U.S. President Donald Trump has issued his National Maritime Day proclamation saying “merchant mariners actively protect our homeland, serving as our eyes and ears on the seas. They serve with distinction and courage, heading into war zones, and too often sacrificing their own lives for our protection.”
Their service has spanned U.S. history: some highlights include:
When the towers of the World Trade Center collapsed on September 11, 2001, people fled by any means possible. An impromptu response by the U.S. merchant marine led to the safe evacuation of hundreds of thousands of people from lower Manhattan.
The Middle East
During the first Gulf War in 1990-91, merchant ships delivered more than 12 million metric tons of vehicles, helicopters, ammunition, fuel and other supplies and equipment. At one point during the war, more than 230 government-owned and chartered ships were involved in the sealift.
In 2003, 40 merchant ships were used in support of Operation Enduring Freedom and Operation Iraqi Freedom. Their contribution included sealifting supplies into the combat theater.

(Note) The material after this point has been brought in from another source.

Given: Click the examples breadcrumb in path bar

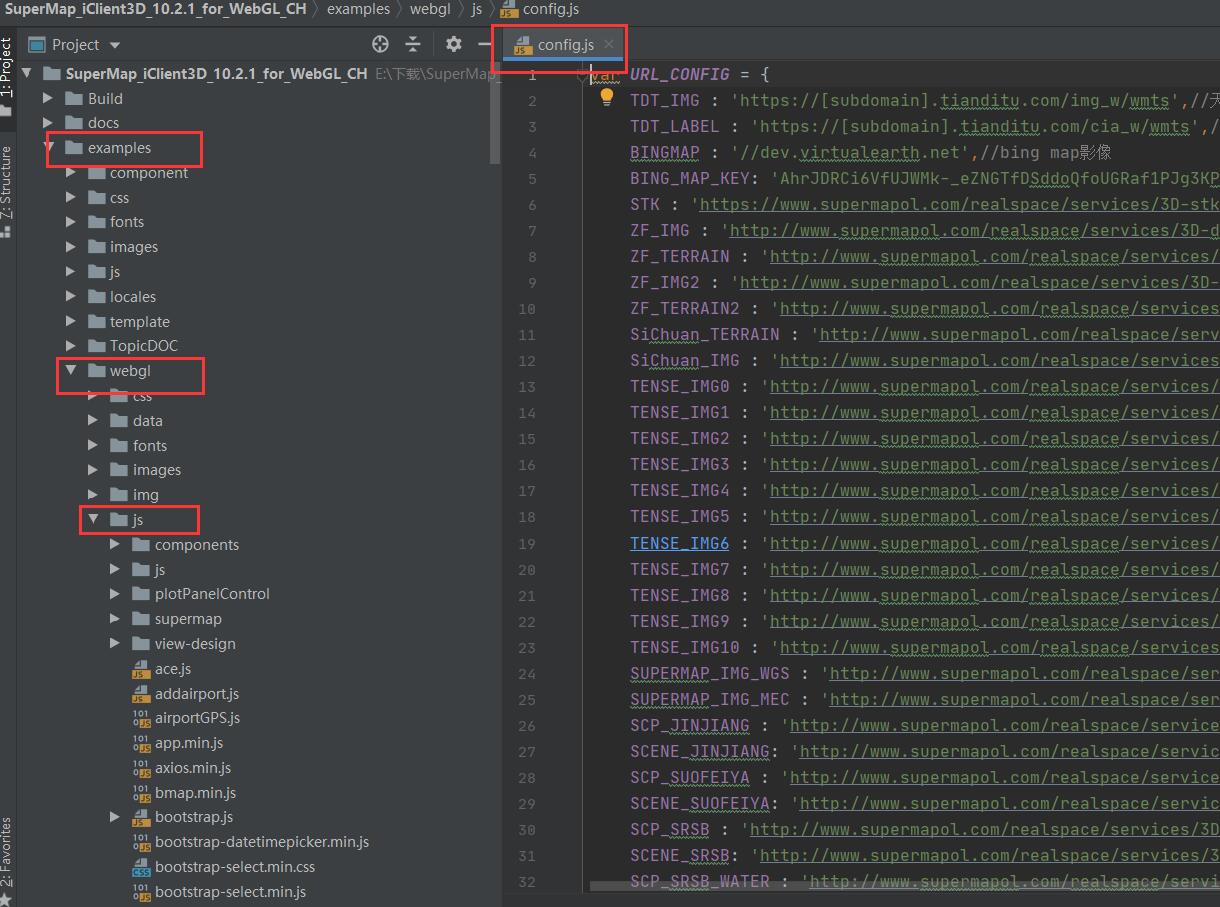Looking at the screenshot, I should [x=358, y=9].
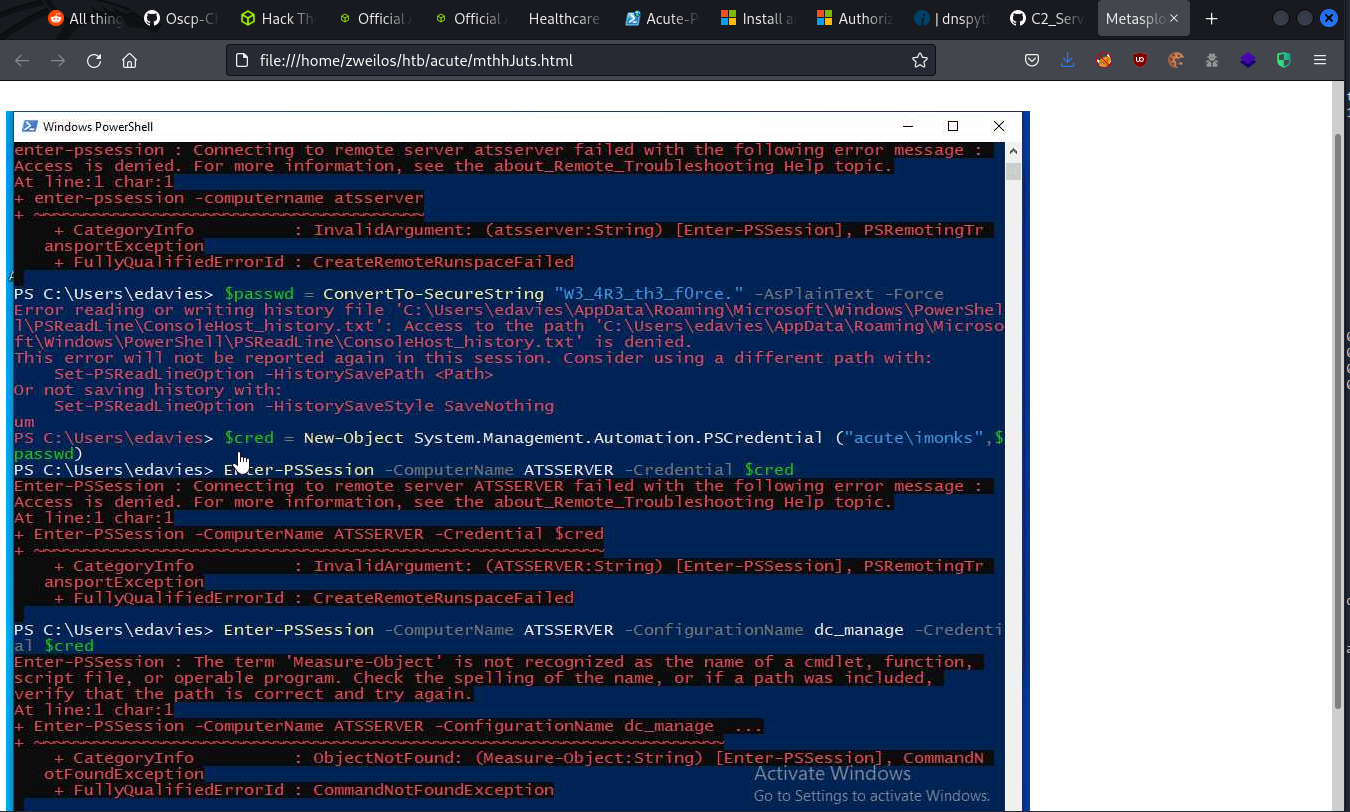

By the beginning of May 2005, merchant marine cumulative support included 85 ship activations that logged almost 12,000 ship operating days, moving almost 25 percent of the equipment needed to support operations in Iraq.
During the Vietnam War, ships crewed by civilian seamen carried 95 percent of the supplies used by U.S. Armed Forces. Many of these ships sailed into combat zones under fire.
World War II
The merchant marine and American shipyards were crucial to victory in World War II. Merchant ships carried troops and supplies across the Atlantic, the Pacific, through the Indian Ocean and across the Arctic Circle to Murmansk. They carried nearly 270 billion long tons of cargo – the average rate of delivery in 1945 was 17-million pounds of cargo every hour.
They had been the first to go to war; merchant ships were being captured and sunk even before the U.S. officially entered the war. They were the last to return; it was ships sailed by merchant mariners that brought the GIs home.
More than 6,000 American seafarers and more than 700 U.S. merchant ships fell to enemy action. No branch of the Armed Forces, save the Marines, suffered a higher casualty rate. None suffered a higher death rate.
None of them had to go sea. They were all civilians, and they could have had other jobs in the booming wartime economy. Yet they went. Some were in their seventies, some were in their teens.